In Fatima Mernissi’s Dreams of Trespass, the author chose to tell the stories of her youth through the eyes of a young girl. This was a deliberate choice on the part of the author. As we all know from popular mid-nineties American TV shows, kids can say pretty much anything they want and get away with it. Children are perceived as innocent in western culture and, apparently, in North African culture as well.
In passages such as
“This business of going around with a frontier inside the head disturbed me, and discreetly I put my hand to my forehead to make sure it was smooth, just to see if by any chance I might be harem-free. But then, Yasmina’s explanation got even more alarming, because the next thing se said was that any space you entered had its own invisible rules, and you needed to figure them out. “And when I say space,” she continued, “it can be any space – a courtyard, a terrace, or a room, or even the street for that matter. Wherever there are human beings, there is a qaida” (Mernissi P 62)
Mernissi uses the eyes of her younger self to look about wide-eyed at things that a “grown up” woman wouldn’t see as being odd or wouldn’t require explanation for. Things that would seem silly for a woman to critically examine are perfectly fine for a girl to gaze at with a critical eye.
Along the same lines, I hypothesize that in Moroccan culture, even today; it isn’t very politically savvy to discuss such topics as harems and the like. Veiling it in the fabric of childhood, no matter how translucent it may be, helps to give Mernissi some cover fire while she goes about ridiculing “odd” traditions such as the veil and the practice of attempting to imprison women, whether literally or mentally.

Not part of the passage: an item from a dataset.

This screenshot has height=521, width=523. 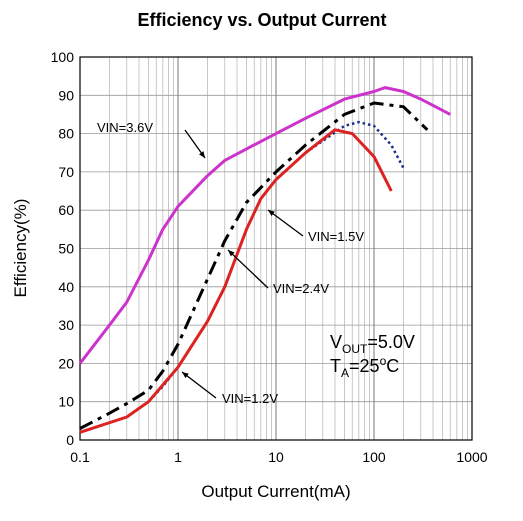 What do you see at coordinates (391, 342) in the screenshot?
I see `annotation-part: =5.0V` at bounding box center [391, 342].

Reexamining the first 143 pages of the book, it does appear that the entire book is an attack at the old customs, which at times makes a reappearance in Morocco, disguised in women’s harem clothes and a child’s recounting of her childhood. It’s brilliant, really. To the average reader on the street, it wouldn’t be apparent that she is putting forth her political and social views. Instead, they are taken in by the “Tales of a Harem Girlhood”, reading about tales of the “exotic”, all the while planting the seeds of her agenda in the readers mind. I’ll be sure to try this tactic out in the next (give me an A in all of my classes) paper I write.